Reproduce every one of the records below word for word, keeping each line unchanged.
----- The input
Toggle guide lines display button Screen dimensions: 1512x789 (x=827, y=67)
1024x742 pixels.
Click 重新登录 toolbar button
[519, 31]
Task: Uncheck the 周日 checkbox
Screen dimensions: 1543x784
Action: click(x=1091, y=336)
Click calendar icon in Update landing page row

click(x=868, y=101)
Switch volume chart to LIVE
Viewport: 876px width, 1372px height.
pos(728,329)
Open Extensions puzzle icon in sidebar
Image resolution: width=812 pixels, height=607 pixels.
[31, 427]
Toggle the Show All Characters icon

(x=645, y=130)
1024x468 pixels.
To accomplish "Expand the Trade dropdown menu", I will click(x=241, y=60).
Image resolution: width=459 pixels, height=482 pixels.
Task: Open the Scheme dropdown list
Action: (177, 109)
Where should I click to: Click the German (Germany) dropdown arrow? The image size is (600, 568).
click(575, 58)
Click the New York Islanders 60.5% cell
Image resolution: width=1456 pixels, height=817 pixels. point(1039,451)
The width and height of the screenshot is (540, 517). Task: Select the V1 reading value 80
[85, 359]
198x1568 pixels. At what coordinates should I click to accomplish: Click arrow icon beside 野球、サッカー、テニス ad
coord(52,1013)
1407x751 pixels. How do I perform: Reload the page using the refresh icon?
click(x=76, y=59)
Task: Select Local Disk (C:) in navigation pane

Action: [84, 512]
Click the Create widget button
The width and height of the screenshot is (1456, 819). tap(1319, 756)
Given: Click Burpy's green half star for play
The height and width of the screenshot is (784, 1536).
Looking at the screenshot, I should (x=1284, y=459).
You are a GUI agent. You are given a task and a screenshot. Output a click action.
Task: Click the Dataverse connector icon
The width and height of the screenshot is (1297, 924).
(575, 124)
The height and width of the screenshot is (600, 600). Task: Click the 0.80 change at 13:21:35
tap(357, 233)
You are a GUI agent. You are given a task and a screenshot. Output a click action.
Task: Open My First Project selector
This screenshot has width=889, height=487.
----------
Task solution >>
Toggle guide lines display button Screen dimensions: 1512x789 (x=827, y=67)
1024x742 pixels.
Click 重新登录 toolbar button
[519, 31]
Task: Uncheck the 周日 checkbox
Screen dimensions: 1543x784
Action: click(x=1091, y=336)
Click calendar icon in Update landing page row

click(x=868, y=101)
Switch volume chart to LIVE
Viewport: 876px width, 1372px height.
pos(728,329)
Open Extensions puzzle icon in sidebar
Image resolution: width=812 pixels, height=607 pixels.
[31, 427]
Toggle the Show All Characters icon

(x=645, y=130)
1024x468 pixels.
To accomplish "Expand the Trade dropdown menu", I will click(x=241, y=60).
Image resolution: width=459 pixels, height=482 pixels.
Task: Open the Scheme dropdown list
Action: (177, 109)
Where should I click to: Click the German (Germany) dropdown arrow? The image size is (600, 568).
click(575, 58)
Click the New York Islanders 60.5% cell
Image resolution: width=1456 pixels, height=817 pixels. point(1039,451)
The width and height of the screenshot is (540, 517). Task: Select the V1 reading value 80
[85, 359]
198x1568 pixels. At what coordinates should I click to accomplish: Click arrow icon beside 野球、サッカー、テニス ad
coord(52,1013)
1407x751 pixels. How do I perform: Reload the page using the refresh icon?
click(x=76, y=59)
Task: Select Local Disk (C:) in navigation pane

Action: [84, 512]
Click the Create widget button
The width and height of the screenshot is (1456, 819). tap(1319, 756)
Given: Click Burpy's green half star for play
The height and width of the screenshot is (784, 1536).
Looking at the screenshot, I should (x=1284, y=459).
You are a GUI agent. You are given a task and a screenshot. Output a click action.
Task: Click the Dataverse connector icon
The width and height of the screenshot is (1297, 924).
(575, 124)
The height and width of the screenshot is (600, 600). Task: Click the 0.80 change at 13:21:35
tap(357, 233)
You are a GUI agent. You are given a task and a screenshot. Output a click action.
Task: Open My First Project selector
This screenshot has width=889, height=487.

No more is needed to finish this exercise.